== Data shown ==

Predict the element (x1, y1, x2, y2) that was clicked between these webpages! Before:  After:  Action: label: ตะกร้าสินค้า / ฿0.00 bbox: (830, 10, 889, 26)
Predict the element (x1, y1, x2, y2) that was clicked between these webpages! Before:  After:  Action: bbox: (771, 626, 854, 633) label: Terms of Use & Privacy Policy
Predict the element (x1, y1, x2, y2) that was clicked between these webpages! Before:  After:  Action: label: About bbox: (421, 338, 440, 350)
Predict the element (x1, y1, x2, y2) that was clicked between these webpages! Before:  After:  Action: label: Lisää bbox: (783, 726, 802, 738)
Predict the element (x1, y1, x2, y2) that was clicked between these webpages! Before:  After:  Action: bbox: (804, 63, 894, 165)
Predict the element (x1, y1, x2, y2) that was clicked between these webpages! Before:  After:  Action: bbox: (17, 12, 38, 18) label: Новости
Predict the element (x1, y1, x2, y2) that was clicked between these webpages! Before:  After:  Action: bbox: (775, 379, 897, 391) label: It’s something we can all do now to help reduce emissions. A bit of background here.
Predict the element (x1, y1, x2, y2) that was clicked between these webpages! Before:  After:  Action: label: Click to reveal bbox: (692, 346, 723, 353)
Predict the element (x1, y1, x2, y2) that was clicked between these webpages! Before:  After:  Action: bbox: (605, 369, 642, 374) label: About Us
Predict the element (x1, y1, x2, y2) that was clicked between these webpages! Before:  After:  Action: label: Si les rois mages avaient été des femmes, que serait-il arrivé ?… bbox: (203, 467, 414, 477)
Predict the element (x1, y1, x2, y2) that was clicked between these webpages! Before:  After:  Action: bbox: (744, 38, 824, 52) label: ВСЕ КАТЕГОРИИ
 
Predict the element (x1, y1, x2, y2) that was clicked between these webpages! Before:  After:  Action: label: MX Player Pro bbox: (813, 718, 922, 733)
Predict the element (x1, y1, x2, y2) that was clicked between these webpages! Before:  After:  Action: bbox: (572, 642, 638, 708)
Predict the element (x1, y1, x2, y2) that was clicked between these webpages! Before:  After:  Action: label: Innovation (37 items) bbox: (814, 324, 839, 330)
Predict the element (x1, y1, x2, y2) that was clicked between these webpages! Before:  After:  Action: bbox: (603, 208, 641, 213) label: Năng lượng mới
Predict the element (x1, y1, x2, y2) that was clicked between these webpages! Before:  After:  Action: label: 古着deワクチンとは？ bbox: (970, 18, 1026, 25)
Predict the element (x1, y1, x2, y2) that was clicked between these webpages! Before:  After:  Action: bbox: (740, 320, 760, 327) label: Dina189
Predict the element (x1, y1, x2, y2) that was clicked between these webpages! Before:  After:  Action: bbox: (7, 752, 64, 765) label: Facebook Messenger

===

■ Stated exercise: Could you copy out every one of the stored items above, word for word?

■ Right answer:
Predict the element (x1, y1, x2, y2) that was clicked between these webpages! Before:  After:  Action: label: ตะกร้าสินค้า / ฿0.00 bbox: (830, 10, 889, 26)
Predict the element (x1, y1, x2, y2) that was clicked between these webpages! Before:  After:  Action: bbox: (771, 626, 854, 633) label: Terms of Use & Privacy Policy
Predict the element (x1, y1, x2, y2) that was clicked between these webpages! Before:  After:  Action: label: About bbox: (421, 338, 440, 350)
Predict the element (x1, y1, x2, y2) that was clicked between these webpages! Before:  After:  Action: label: Lisää bbox: (783, 726, 802, 738)
Predict the element (x1, y1, x2, y2) that was clicked between these webpages! Before:  After:  Action: bbox: (804, 63, 894, 165)
Predict the element (x1, y1, x2, y2) that was clicked between these webpages! Before:  After:  Action: bbox: (17, 12, 38, 18) label: Новости
Predict the element (x1, y1, x2, y2) that was clicked between these webpages! Before:  After:  Action: bbox: (775, 379, 897, 391) label: It’s something we can all do now to help reduce emissions. A bit of background here.
Predict the element (x1, y1, x2, y2) that was clicked between these webpages! Before:  After:  Action: label: Click to reveal bbox: (692, 346, 723, 353)
Predict the element (x1, y1, x2, y2) that was clicked between these webpages! Before:  After:  Action: bbox: (605, 369, 642, 374) label: About Us
Predict the element (x1, y1, x2, y2) that was clicked between these webpages! Before:  After:  Action: label: Si les rois mages avaient été des femmes, que serait-il arrivé ?… bbox: (203, 467, 414, 477)
Predict the element (x1, y1, x2, y2) that was clicked between these webpages! Before:  After:  Action: bbox: (744, 38, 824, 52) label: ВСЕ КАТЕГОРИИ
 
Predict the element (x1, y1, x2, y2) that was clicked between these webpages! Before:  After:  Action: label: MX Player Pro bbox: (813, 718, 922, 733)
Predict the element (x1, y1, x2, y2) that was clicked between these webpages! Before:  After:  Action: bbox: (572, 642, 638, 708)
Predict the element (x1, y1, x2, y2) that was clicked between these webpages! Before:  After:  Action: label: Innovation (37 items) bbox: (814, 324, 839, 330)
Predict the element (x1, y1, x2, y2) that was clicked between these webpages! Before:  After:  Action: bbox: (603, 208, 641, 213) label: Năng lượng mới
Predict the element (x1, y1, x2, y2) that was clicked between these webpages! Before:  After:  Action: label: 古着deワクチンとは？ bbox: (970, 18, 1026, 25)
Predict the element (x1, y1, x2, y2) that was clicked between these webpages! Before:  After:  Action: bbox: (740, 320, 760, 327) label: Dina189
Predict the element (x1, y1, x2, y2) that was clicked between these webpages! Before:  After:  Action: bbox: (7, 752, 64, 765) label: Facebook Messenger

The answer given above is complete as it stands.